小弟說,大哥,實話告訴你,我和她大二就好上了,本來我在畢業前已經在北京找到了工作,還是一家不錯的IT公司,起薪也很高。可她不願意留在北京,她說北京哪有上海好,破破爛爛的,還是去上海吧。那時候,我還不想放棄這份工作,畢竟現在找份好工作非常艱難。她就耍小性子,對我說,如果我不去上海,那就只好分手。她知道我不可能為了這份工作放棄她,因為我們相愛了三年,誰也離不開誰了。就這麼,我放棄了這份很多同學艷羨的工作,和她一起來到了上海。

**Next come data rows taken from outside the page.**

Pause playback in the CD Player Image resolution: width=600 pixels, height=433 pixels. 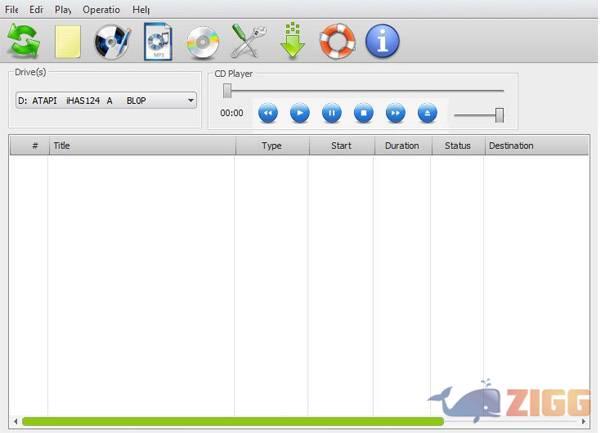(x=331, y=113)
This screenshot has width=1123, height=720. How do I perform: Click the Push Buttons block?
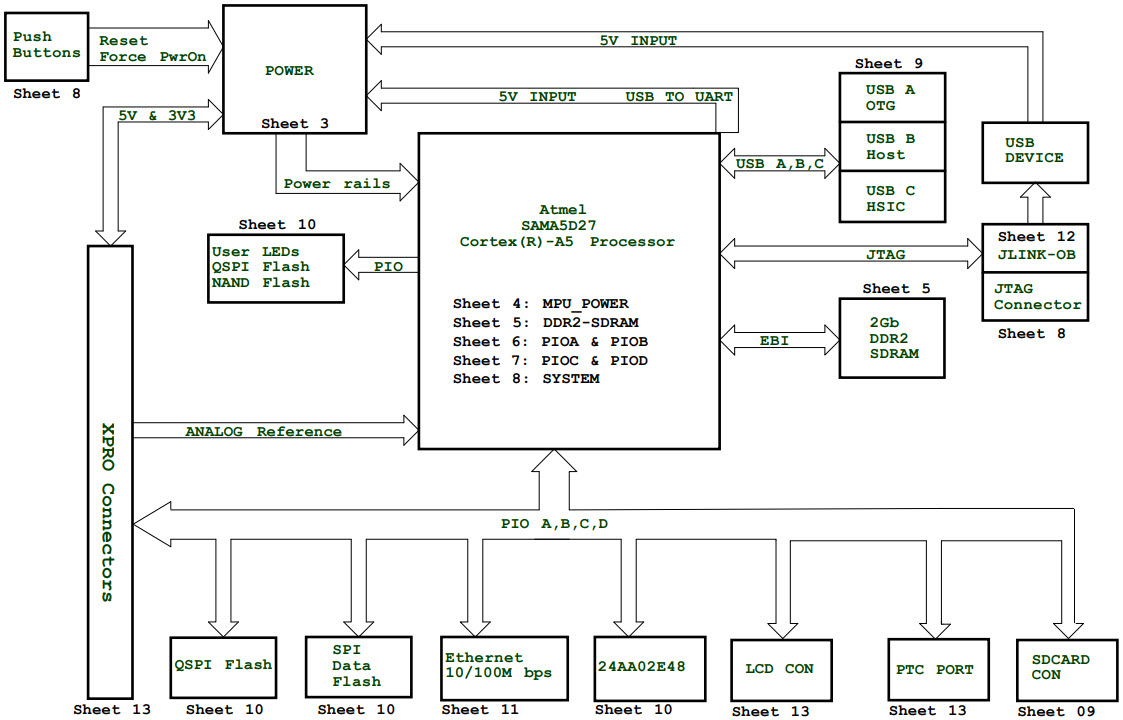click(x=46, y=46)
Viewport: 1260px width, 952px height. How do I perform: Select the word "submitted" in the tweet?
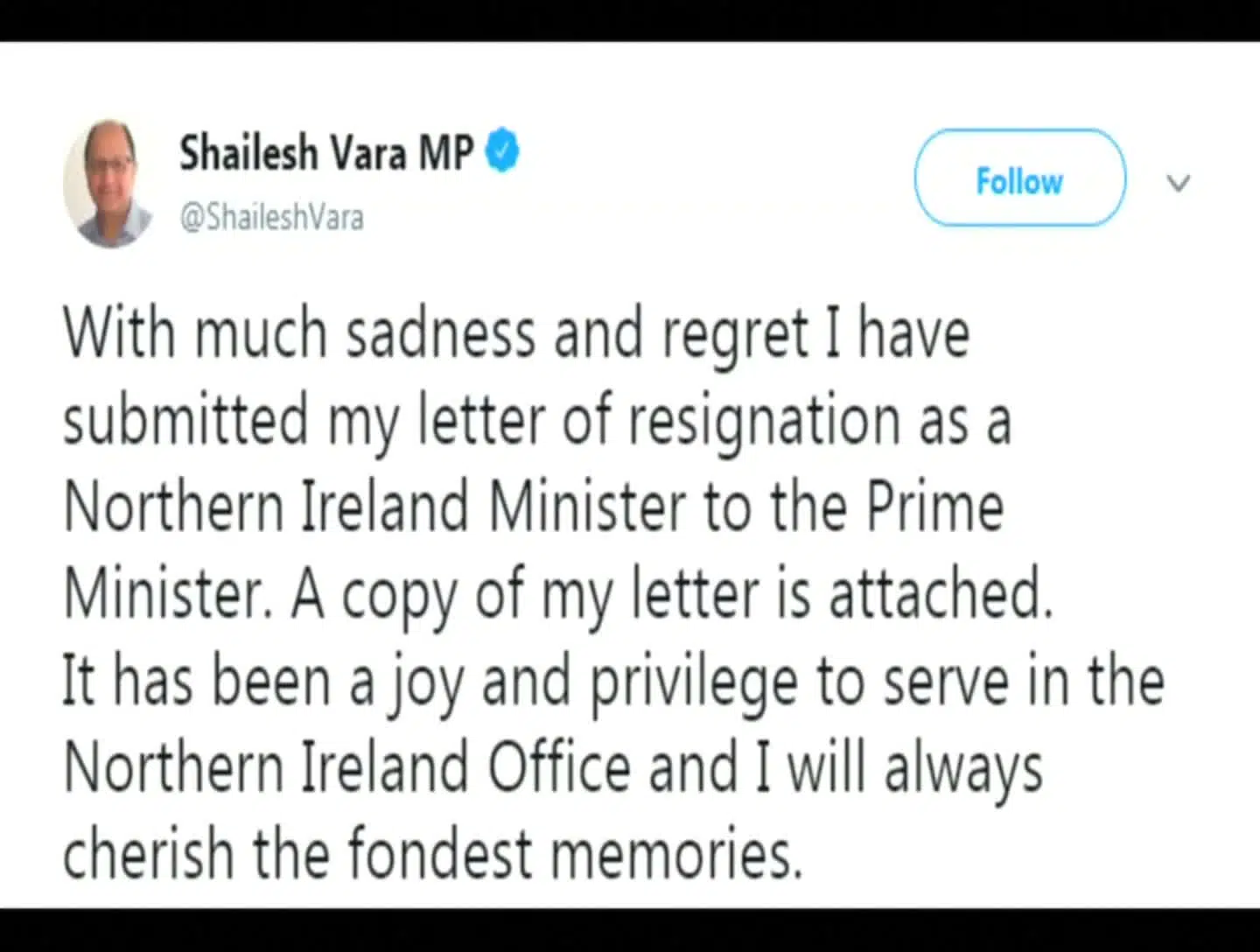click(x=186, y=419)
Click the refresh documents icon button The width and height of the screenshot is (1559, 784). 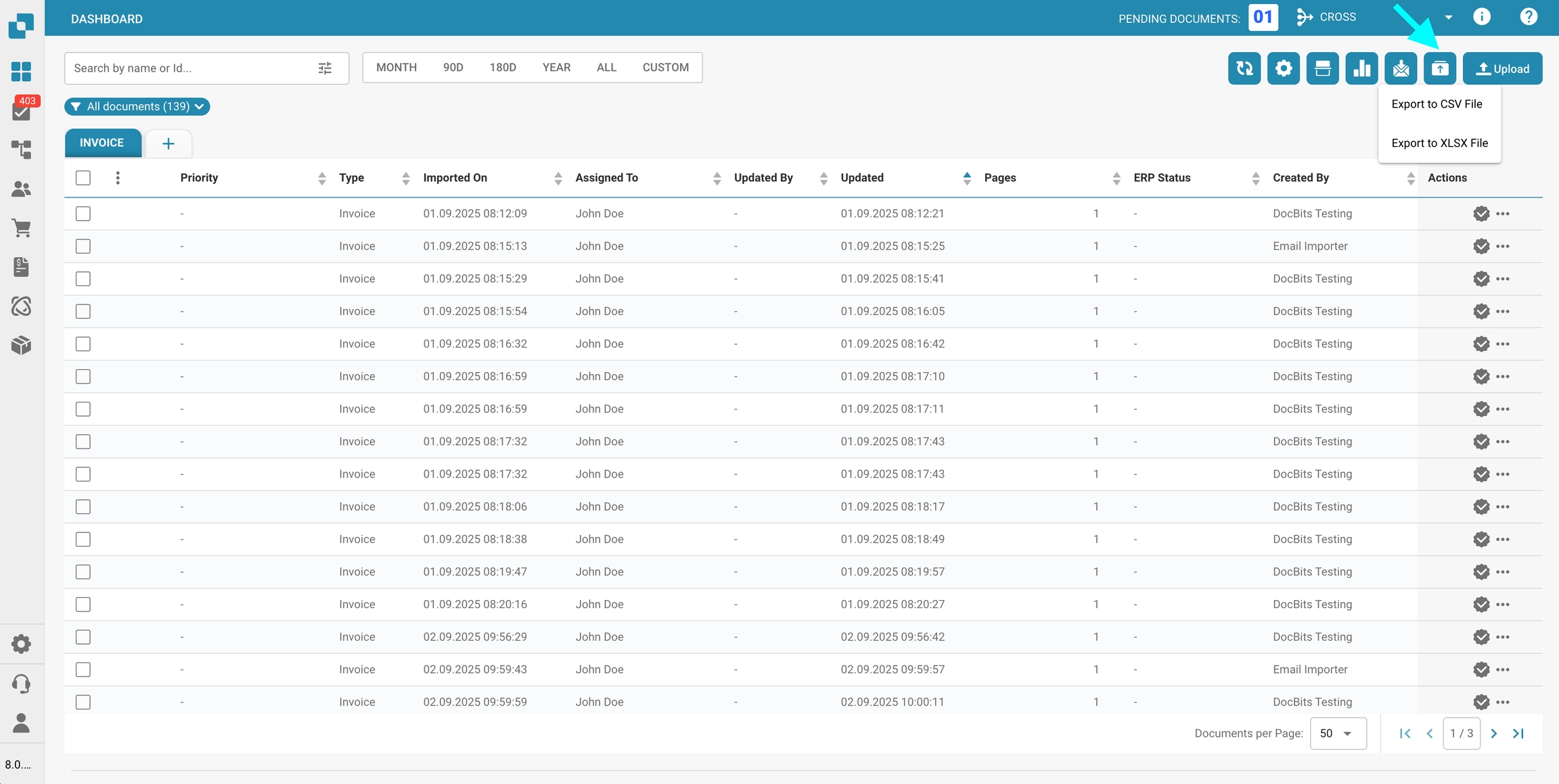pos(1244,68)
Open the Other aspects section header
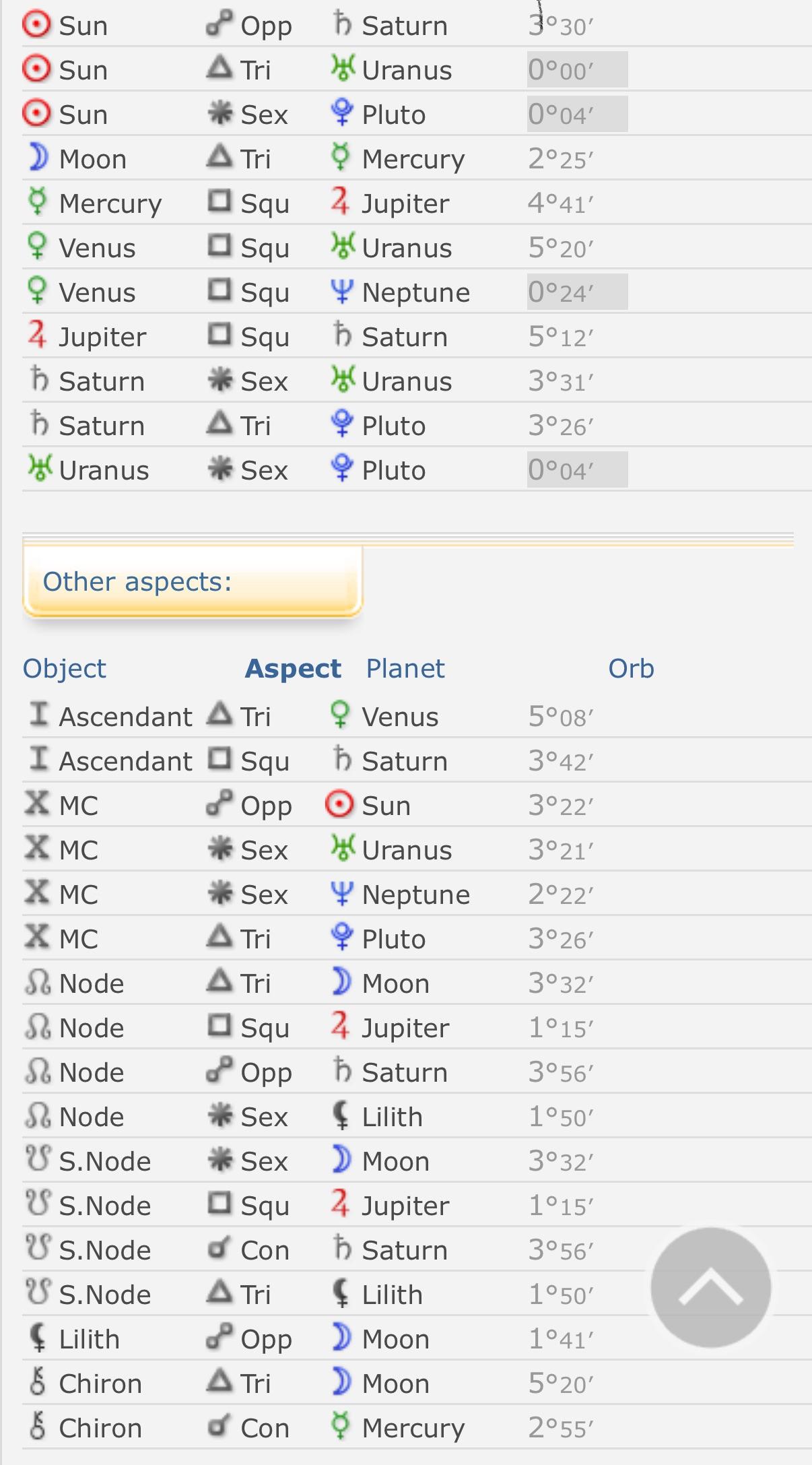The height and width of the screenshot is (1465, 812). (137, 581)
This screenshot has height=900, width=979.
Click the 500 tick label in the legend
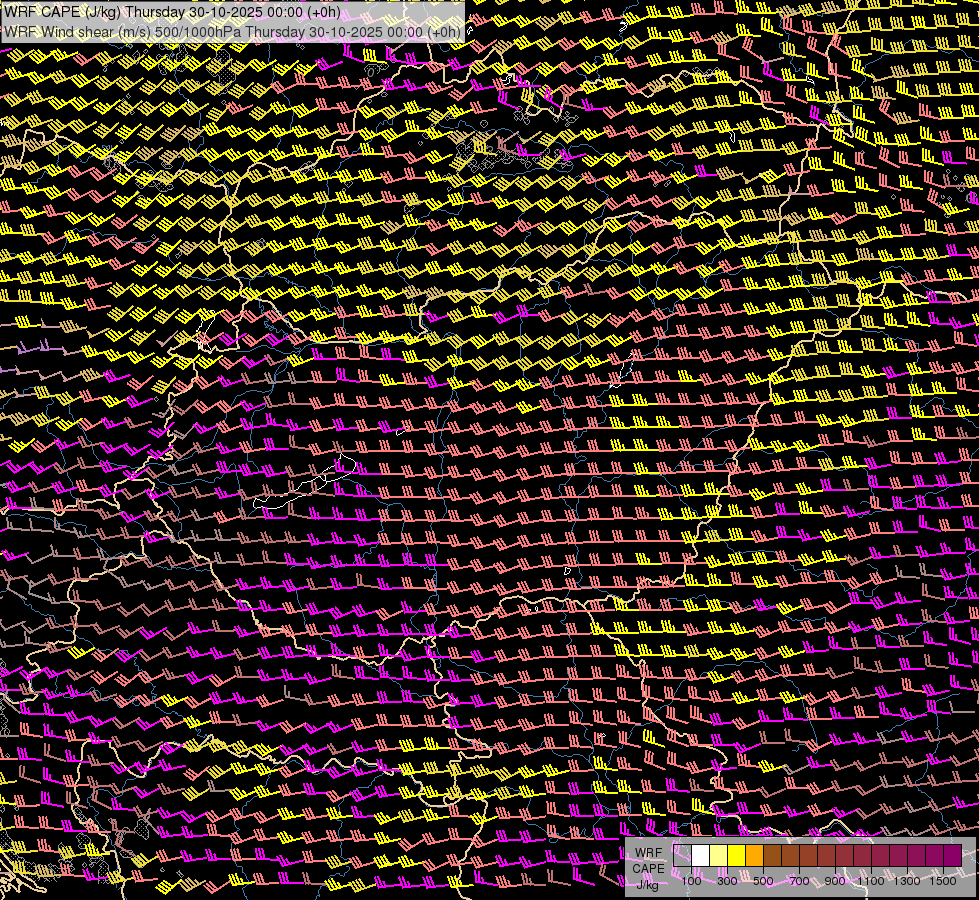tap(763, 881)
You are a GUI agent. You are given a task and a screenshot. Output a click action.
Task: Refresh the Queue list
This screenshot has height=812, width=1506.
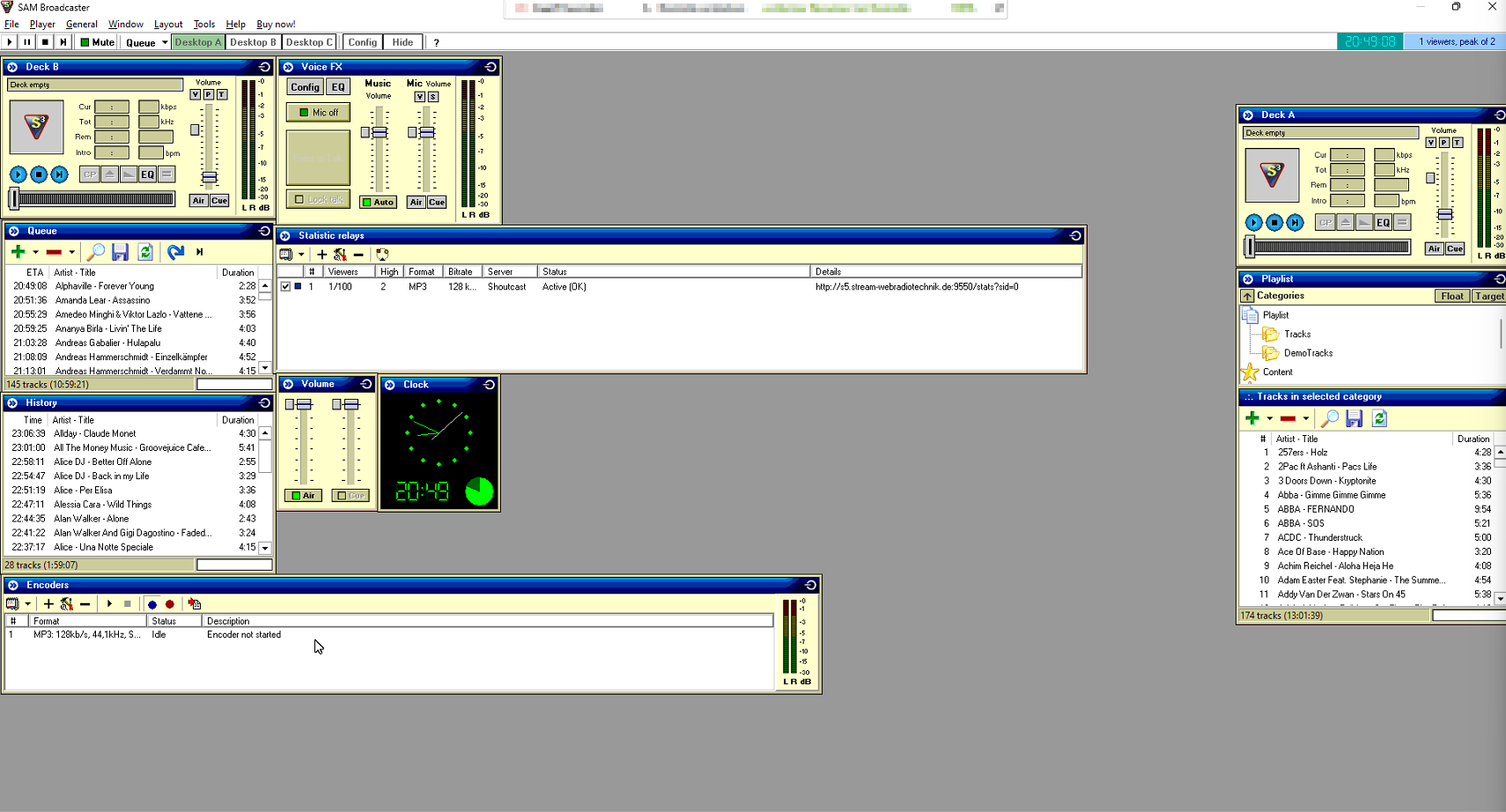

到了上海,我才知道自己多麼渺小,還不如一隻黑螞蟻。螞蟻還有個溫暖的巢穴,我卻連個安身之處都沒有。和頂頭上司請示了N次,他才答應我在辦公室里打了三個多月的地鋪。後來,自己租了間轉個屁股都怕碰牆的蝸居。每天夜以繼日地工作,不停地加班,餓了就吃速食麵,或隨便對付一口盒飯,困了就趴在電腦桌上迷糊一會,一年到頭,就那麼幾身衣裳,能省一點是一點。這些我都不介意,我想,為了可愛的她,為了偉大的愛情,吃多少苦,受多少罪,都值。

我在浦東,她在虹橋,兩個人離得比較遠,一個星期才能見上一面,就經常打電話、發信息聯繫。第一年還比較好,一到周末,她就打電話要我到車站接她。我們一起逛街,一起去酒吧聽歌,一起憧憬結婚以後的幸福生活。但到今年,就起了變化,上半年勉強兩個星期見一次面,下半年一個月見一次面都難。信息越發越少,電話打過去,她幾乎每次都匆匆掛掉。我就問她為什麼,是不是把我忘了。她總說工作忙,有做不完的事。我也沒多想,心說還是忙點好,忙了就證明有錢賺。我就說,如果你工作忙,我去看你吧。她就有些支支吾吾,說最好不要來,讓領導看見不好。我就感覺不對勁,領導管天管地,還能管誰談不談戀愛?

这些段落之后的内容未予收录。